Ford argues that the present motion is beyond the discovery deadline, that Shirazi failed to meet and confer, and that it is prepared, and has already agreed, to produce other PMKs to discuss other (but not all) categories named in Shirazi’s deposition notice. (Opposition at p. 1.)

The court agrees with Ford that the present motion is untimely. All discovery motions must be heard “on or before the 15th day . . . before the date initially set for the trial of the action.” (Code Civ. Proc. § 2024.020, subd. (a).) Trial was originally set for May 15, 2018, but on April 18 was continued to August 21, 2018, with “[a]ll discovery deadlines to remain closed except for expert witness discovery and deposition.” The deadline to hear the motion was thus 15 days before May 15. Because this date and the date initially set for trial have passed, and because the court has not extended the discovery deadlines for the matters implicated in the present motion, the court is without discretion to hear the present motion. (See Pelton-Shepherd Industries, Inc. v.

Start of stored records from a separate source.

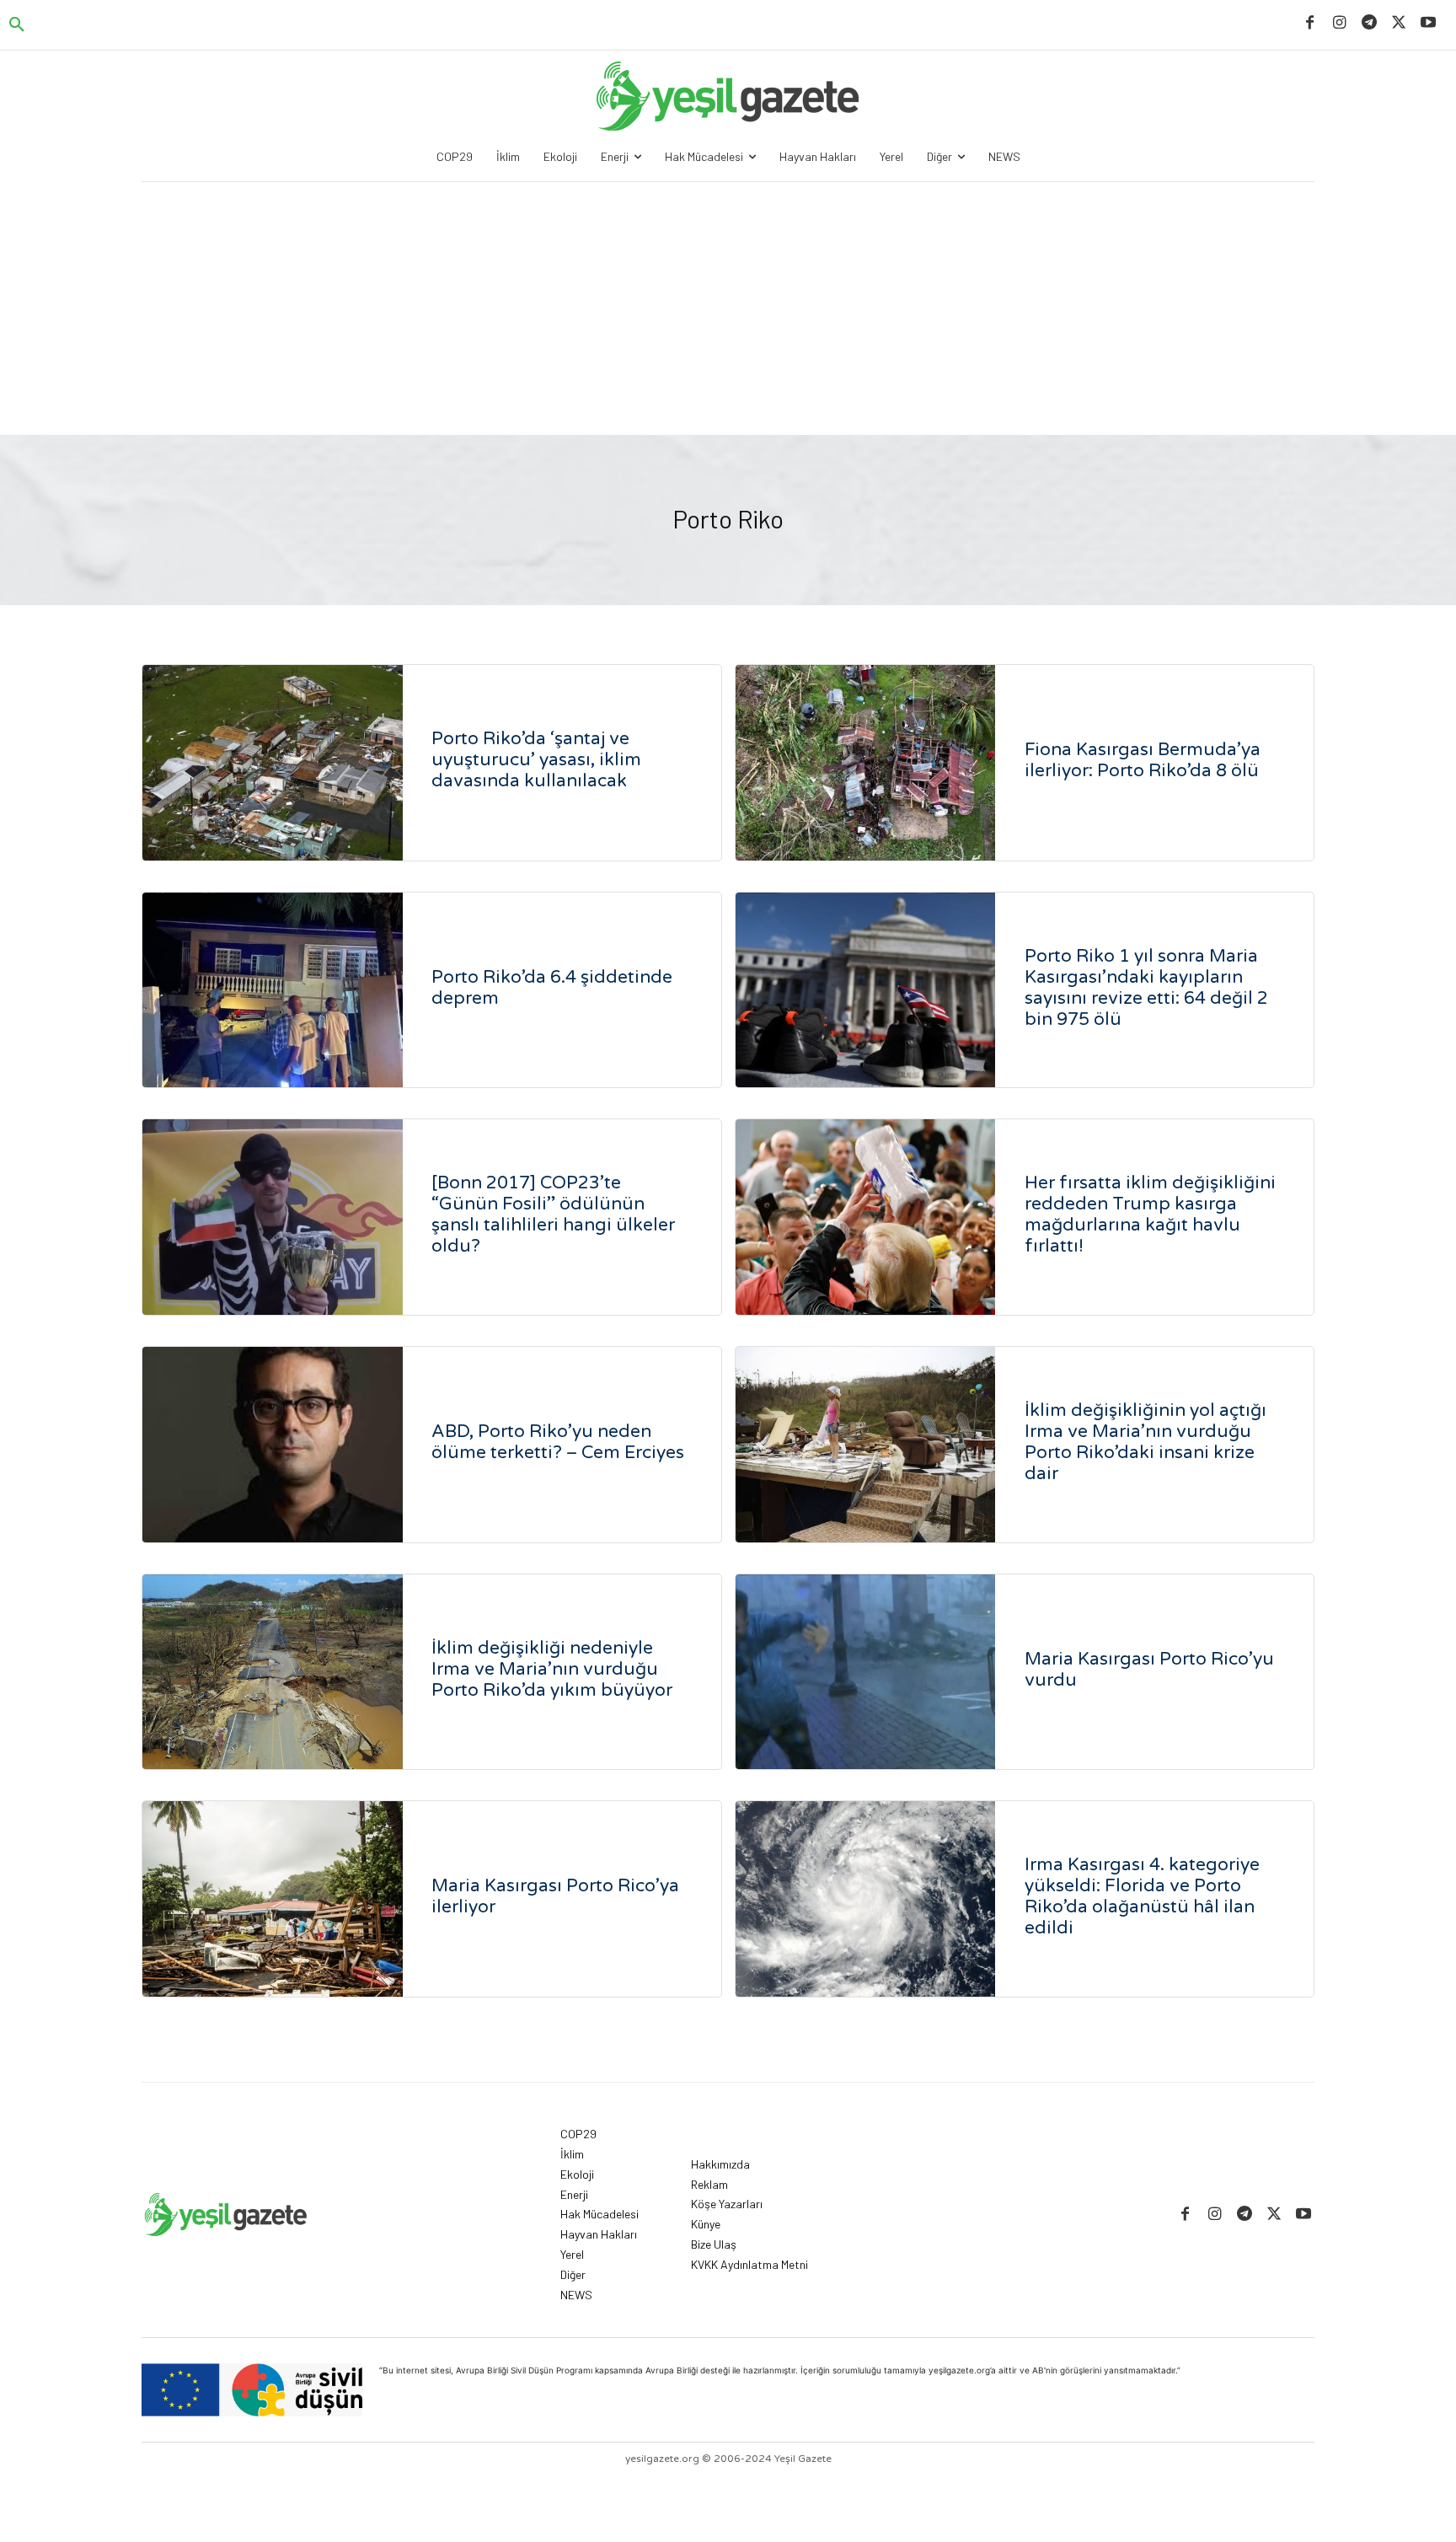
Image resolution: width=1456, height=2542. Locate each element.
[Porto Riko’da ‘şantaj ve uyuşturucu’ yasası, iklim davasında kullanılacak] (272, 763)
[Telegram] (1368, 23)
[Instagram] (1339, 23)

Delta Packaging Products, Inc. (2008) 165 Cal.App.4th 1568, 1586 [holding that trial court abused its discretion by hearing discovery motion after cutoff date without hearing argument on whether leave to reopen discovery should be granted].)

The court also agrees with Ford that Shirazi failed to adequately meet and confer before filing the present motion. Any motion to compel deposition must be accompanied by a meet and confer declaration. (Code Civ. Proc. § 2025.450, subd. (b)(2).) The statutory meet-and-confer condition “requires that counsel attempt to talk the matter over, compare their views, consult, and deliberate” (Townsend v. Superior Court (1998) 61 Cal.App.4th 1431, 1439), and that “attempting informal resolution means more than the mere attempt by the discovery proponent “to persuade the objector of the error of his ways.” (Clement v. Alegre (2009) 177 Cal.App.4th 1277, 1294.) Here, it is evident that Ford was willing to produce witnesses and testimony response to Shirazi’s PMK deposition notice beyond that produced in the Doss deposition. (Lawless Decl. ¶¶ 10–11.) Rather than meeting and conferring on this matter, Shirazi sent a letter the day after deposition restating her position, and one day later filed the instant motion. (Zhang Decl. ¶ 22.) This is insufficient.

The Motion to Compel Deposition is therefore DENIED.